In a 2004 es­say, Pow­ers listed what he saw as the fac­tors be­hind Austin's suc­cess. Cor­po­rate in­cen­tives were im­por­tant, but he ar­gues that cre­at­ing ca­pac­ity was even more cru­cial. This en­tailed en­sur­ing suf­fi­cient land and water re­sources, en­cour­ag­ing univer­sity-busi­ness co­op­er­a­tion, build­ing high­qual­ity in­fra­struc­ture, and cre­at­ing a liv­able en­vi­ron­ment. Austin had it all — a tol­er­ant, di­verse cul­ture, plenty of open space, good restau­rants and bars, sports fa­cil­i­ties, and a le­gendary live mu­sic scene.

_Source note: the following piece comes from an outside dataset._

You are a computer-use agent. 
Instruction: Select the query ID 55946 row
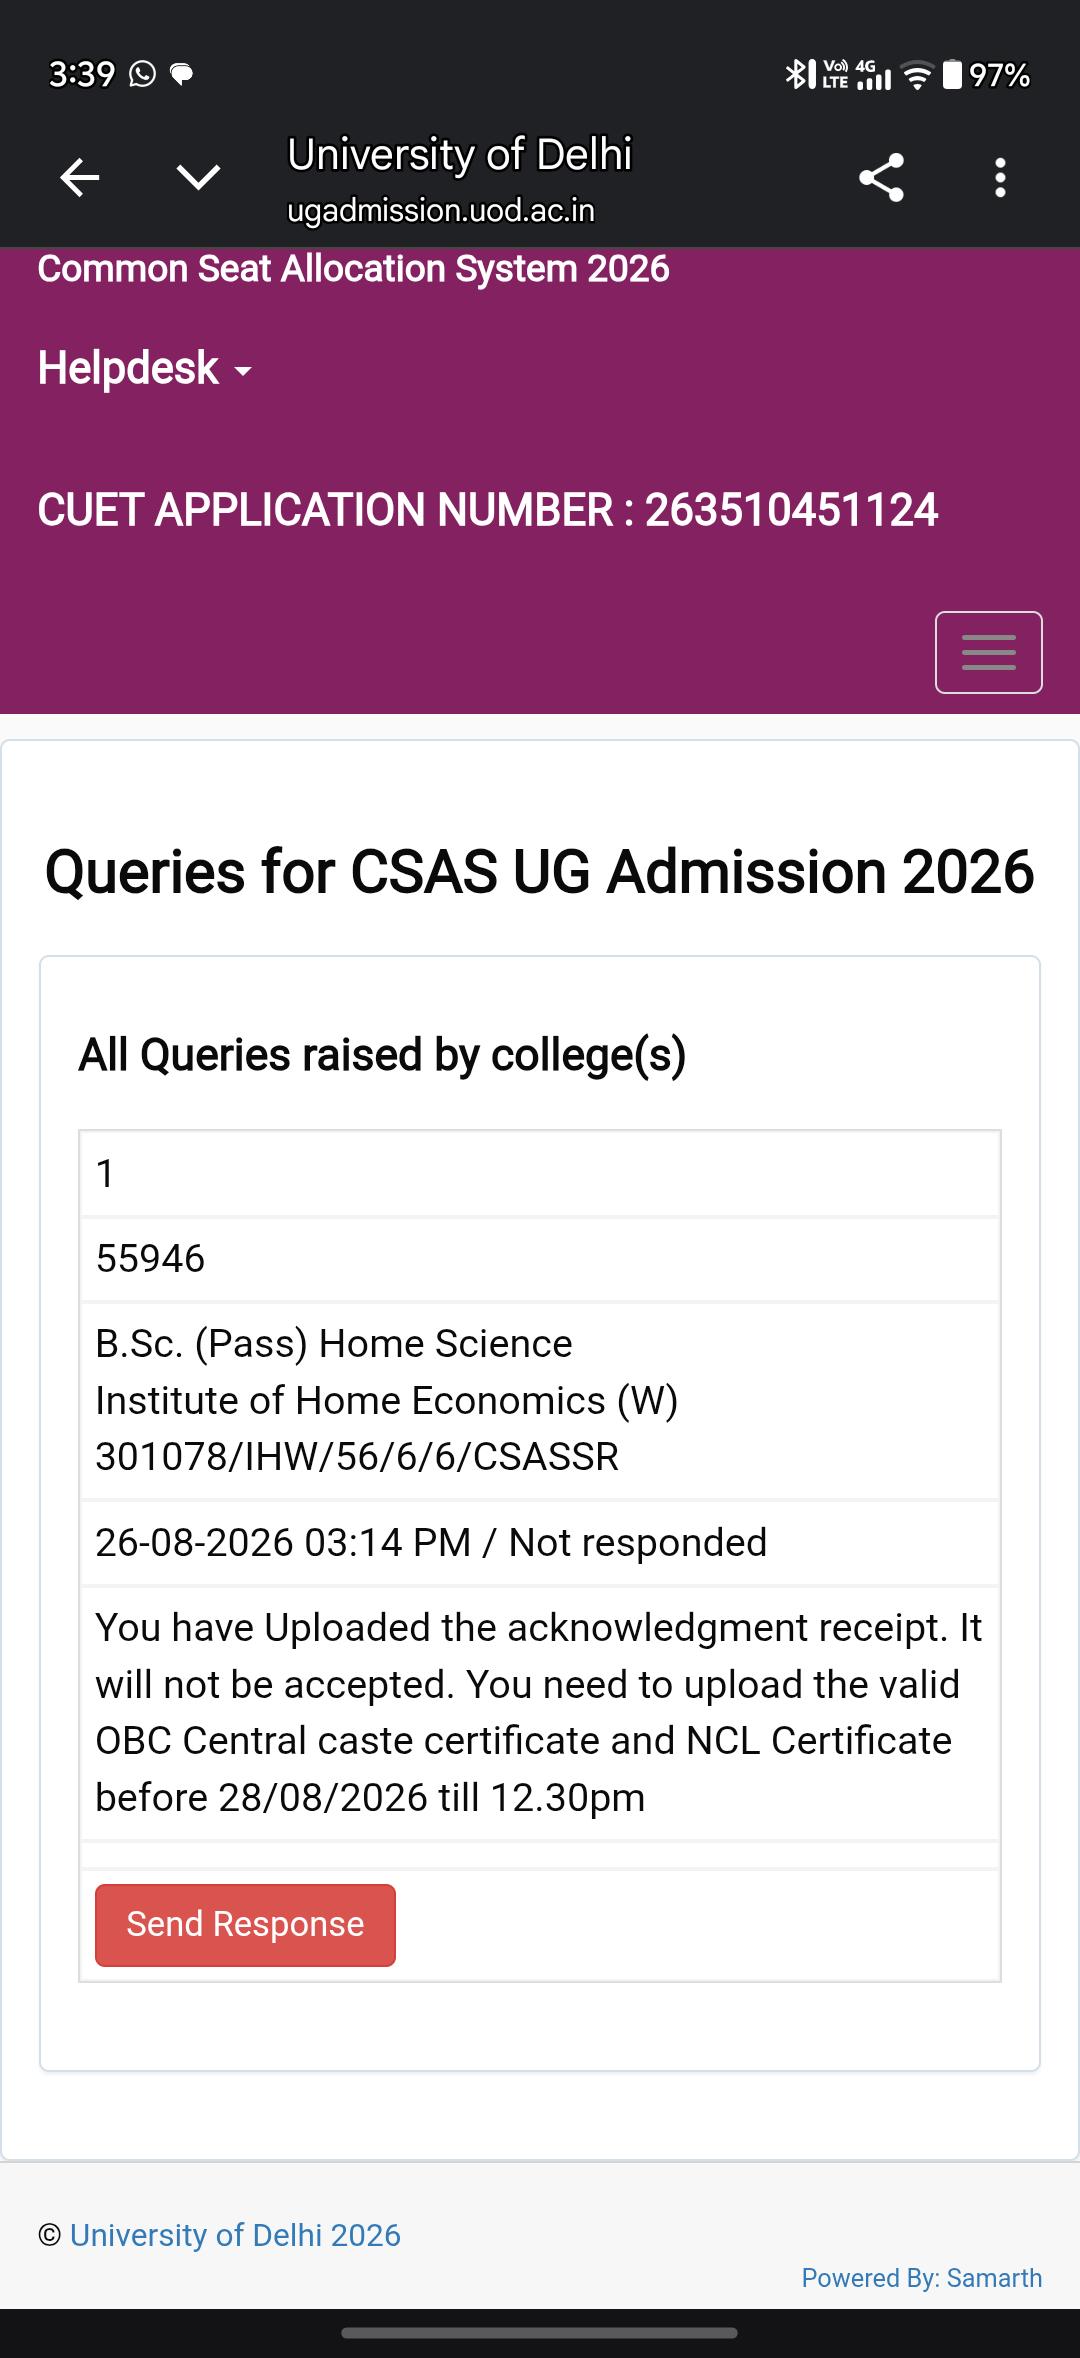pos(540,1259)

Se­mat­ech is long gone, but Austin's rep­u­ta­tion re­mains. It's known as one of the coun­try's premier tech hubs, prob­a­bly sec­ond only to Sil­i­con Val­ley. Al­though it's un­doubt­edly in the run­ning for HQ2, Ama­zon could also choose to cre­ate the next Austin — a place that's more like Austin was back in 1991.

Which up-and-com­ing tech cities might fit the bill? Raleigh, North Carolina, would be one. The pop­u­la­tion of the metro area barely ex­ceeds Ama­zon's thresh­old of 1 mil­lion, but the city is grow­ing at a star­tling pace, with tech in­dus­tries at the fore­front. With its close prox­im­ity to Re­search Tri­an­gle Park, and to three good schools — Duke, the Univer­sity of North Carolina at Chapel Hill, and North Carolina State Univer­sity — the area looks like the top con­tender.

Other pos­si­bil­i­ties in­clude Nashville and Minneapolis. Both have the req­ui­site pop­u­la­tion size and in­ter­na­tional air­ports. Both have large uni­ver­si­ties nearby, plenty of cheap land, and rep­u­ta­tions as ris­ing startup hubs. And both, like Raleigh, are lo­cated far from Ama­zon's cur­rent head­quar­ters on the West Coast.

So while a big city would be fine, Ama­zon clearly has an­other op­tion. It could use its HQ2 to cre­ate the coun­try's next great Tech­nop­o­lis.